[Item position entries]
◆ ◆ ◆ ◆ ◆

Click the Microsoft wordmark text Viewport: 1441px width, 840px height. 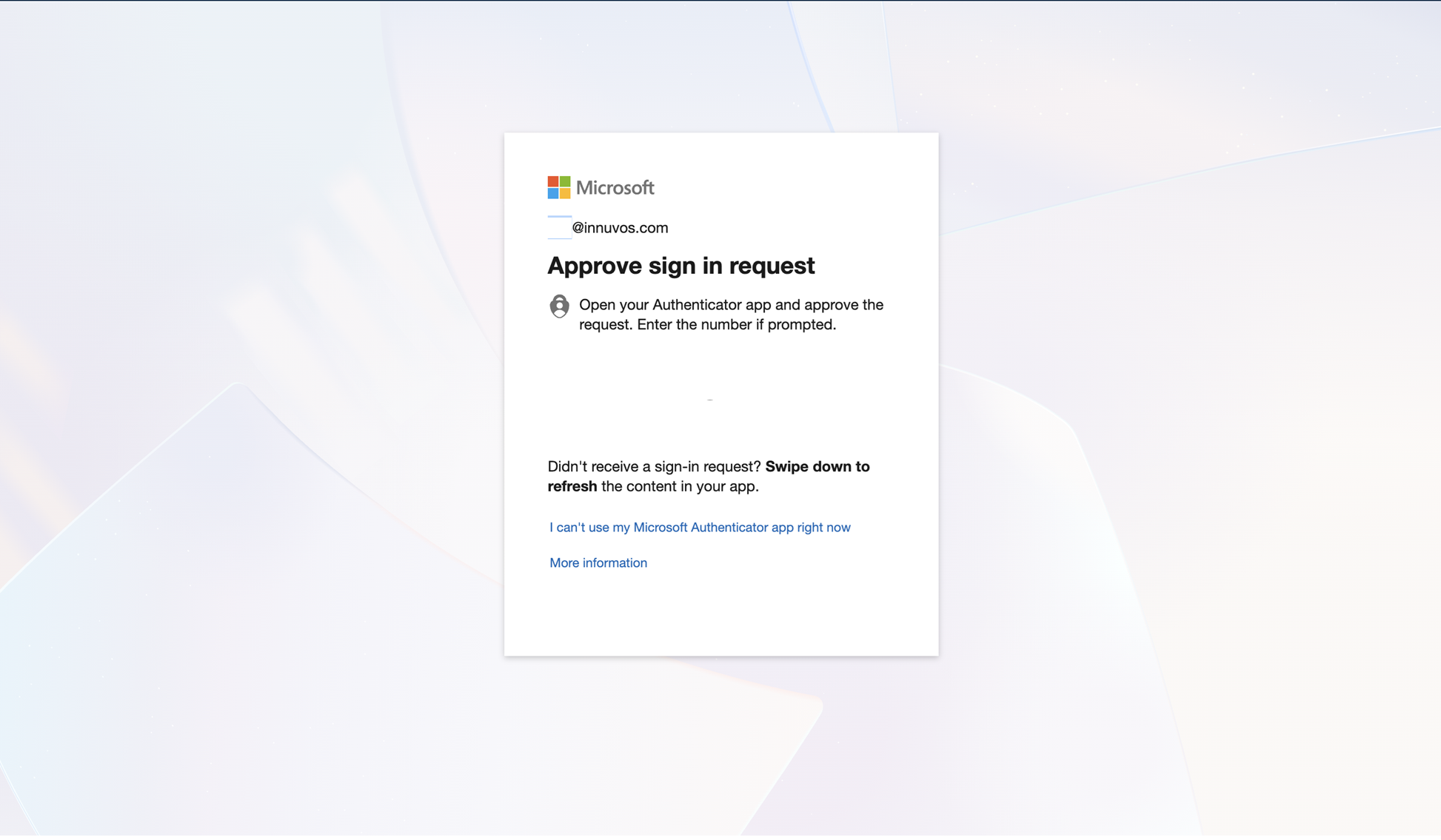coord(615,188)
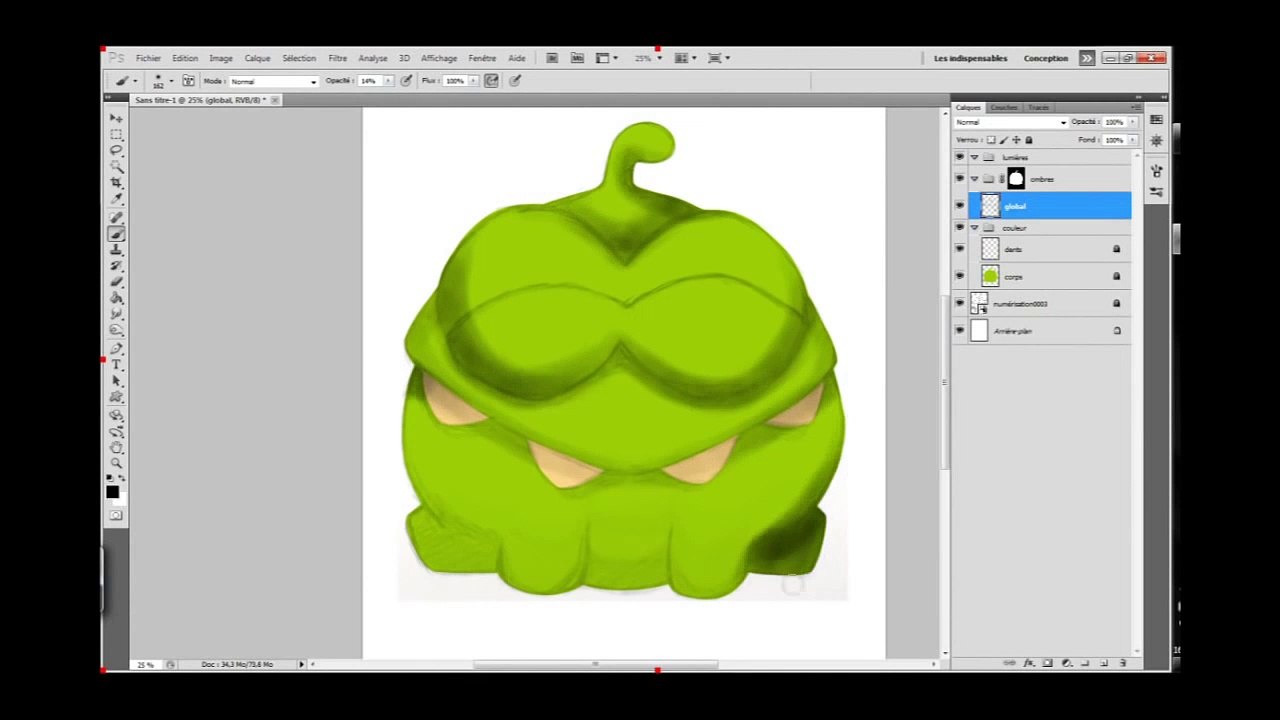1280x720 pixels.
Task: Hide the corps layer
Action: click(960, 276)
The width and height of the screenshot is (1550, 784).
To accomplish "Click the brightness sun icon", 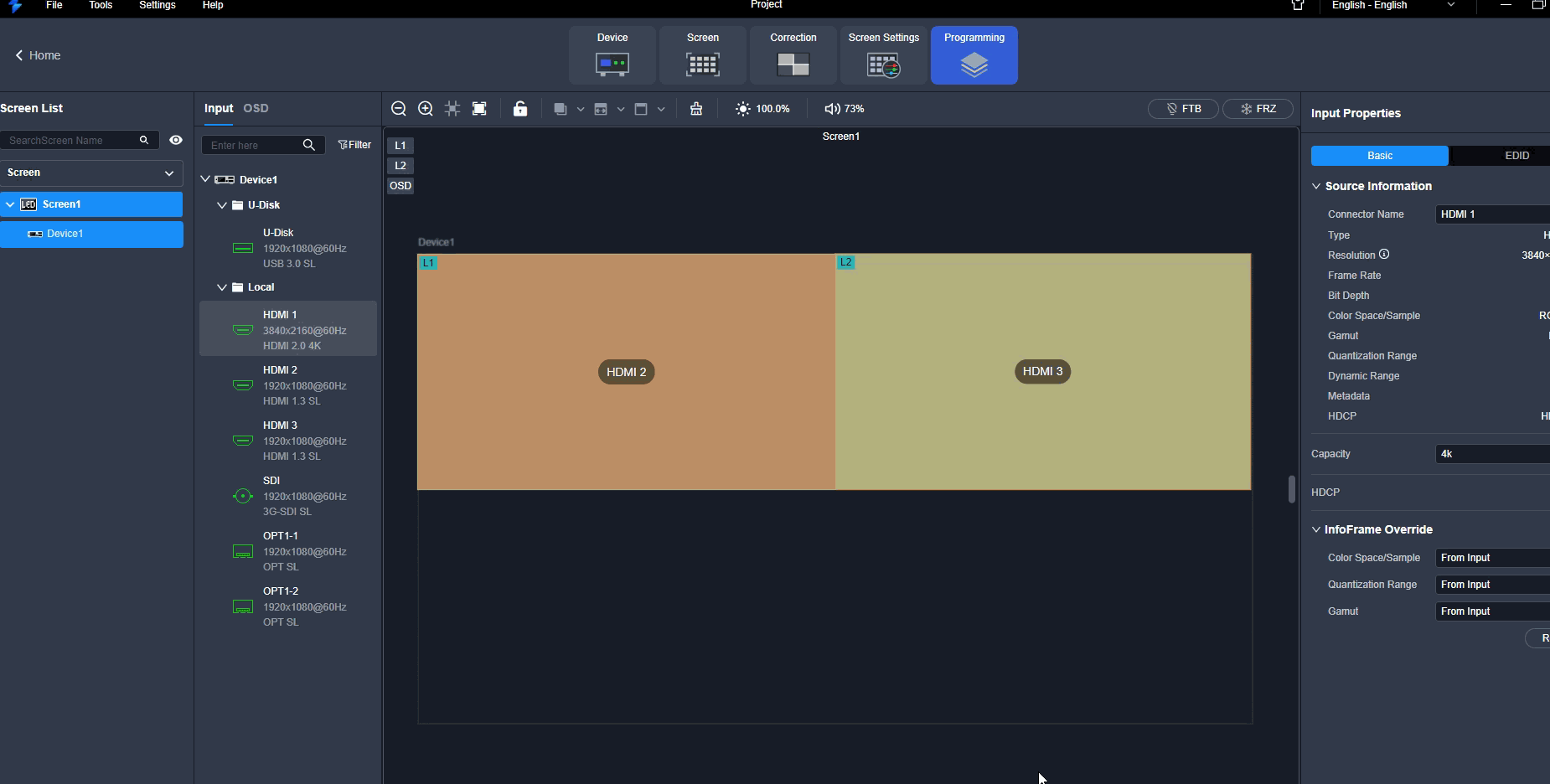I will [743, 109].
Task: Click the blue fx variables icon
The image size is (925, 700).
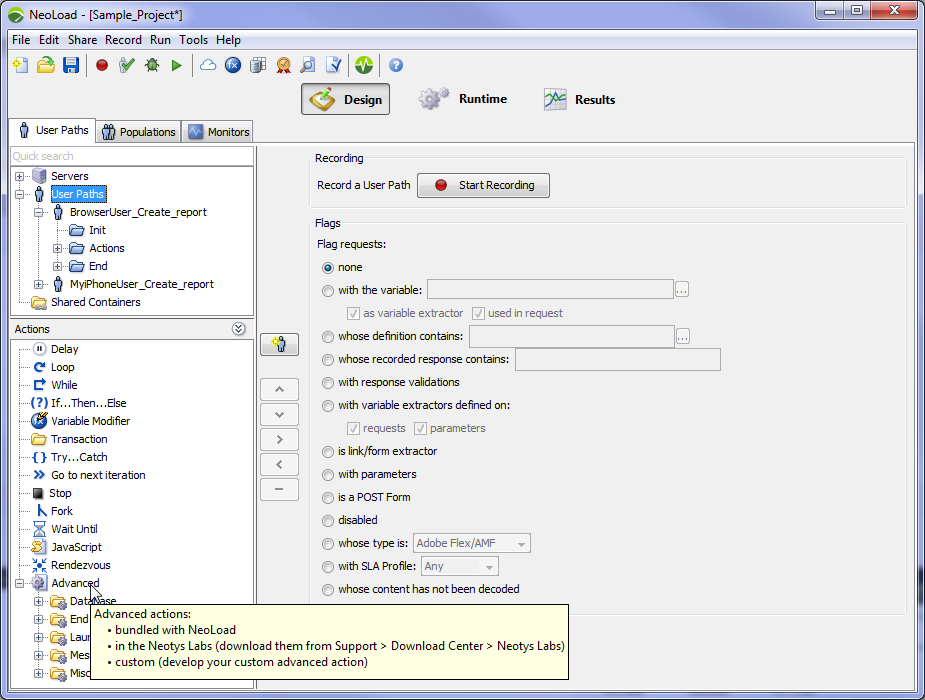Action: click(233, 65)
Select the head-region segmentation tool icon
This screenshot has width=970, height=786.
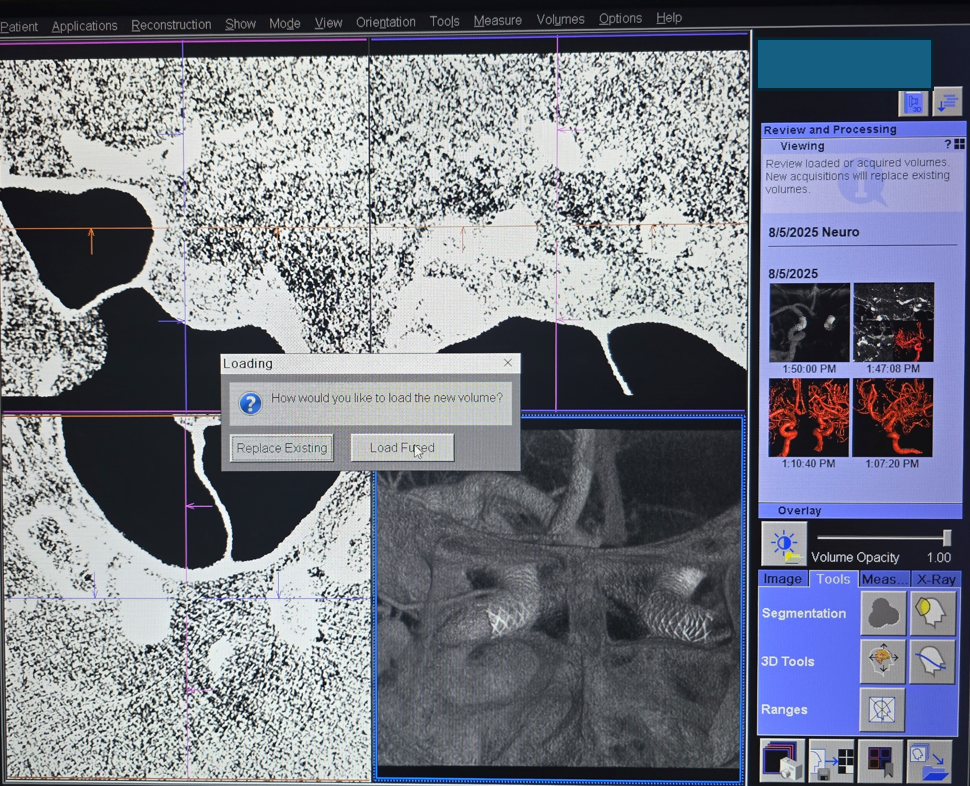tap(932, 614)
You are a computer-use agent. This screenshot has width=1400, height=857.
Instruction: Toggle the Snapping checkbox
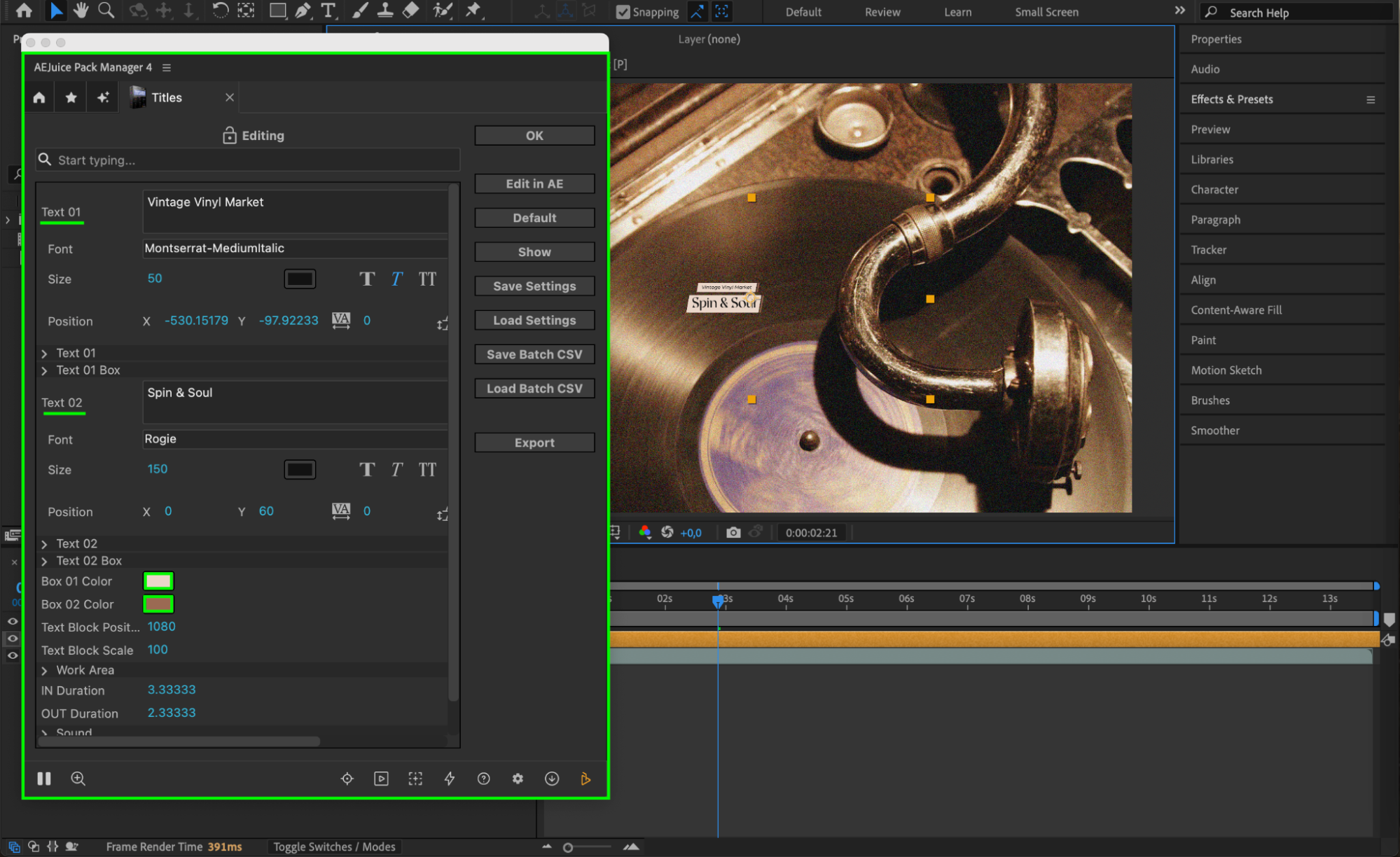pyautogui.click(x=623, y=12)
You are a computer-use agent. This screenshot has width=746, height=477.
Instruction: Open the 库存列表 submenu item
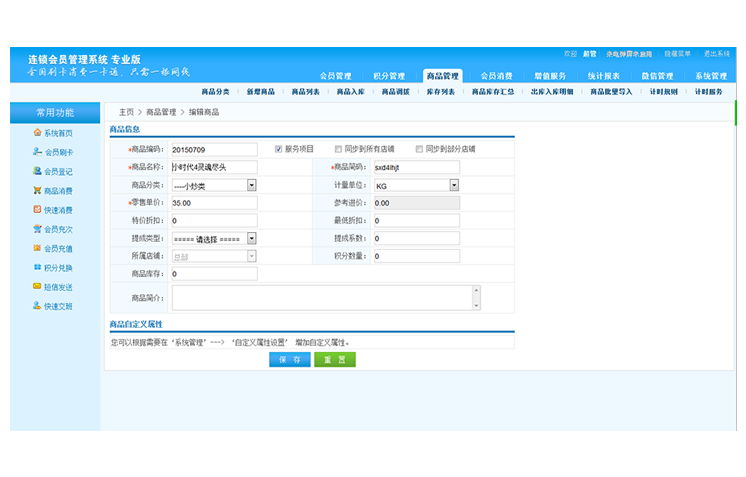[440, 92]
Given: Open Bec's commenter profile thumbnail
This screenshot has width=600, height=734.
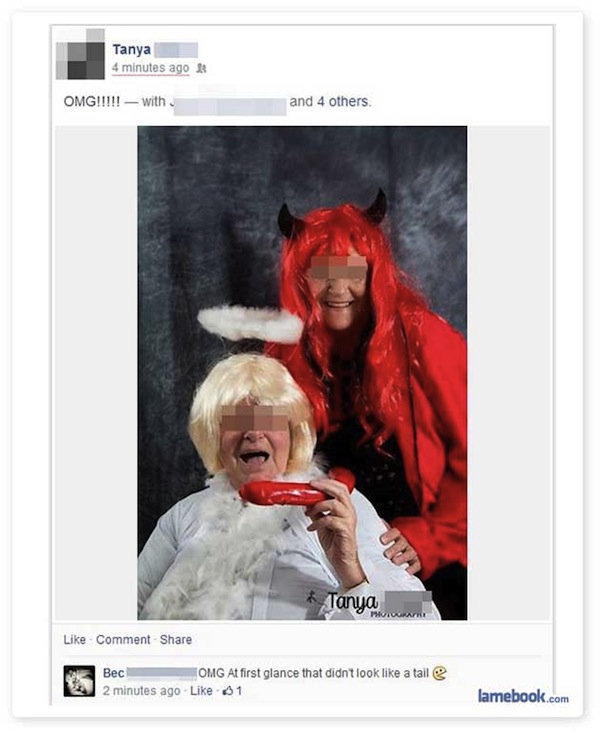Looking at the screenshot, I should point(79,681).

◆ ◆ ◆ ◆ ◆

Rewrite the data from the line containing "Task: Click the blue fx variables icon" through the line containing "tap(932, 614)", swapping "icon" for "button" and changing nothing else. Omit the pictures from your answer.

Task: Click the blue fx variables button
The image size is (925, 700).
Action: click(233, 65)
Select the head-region segmentation tool button
This screenshot has width=970, height=786.
tap(932, 614)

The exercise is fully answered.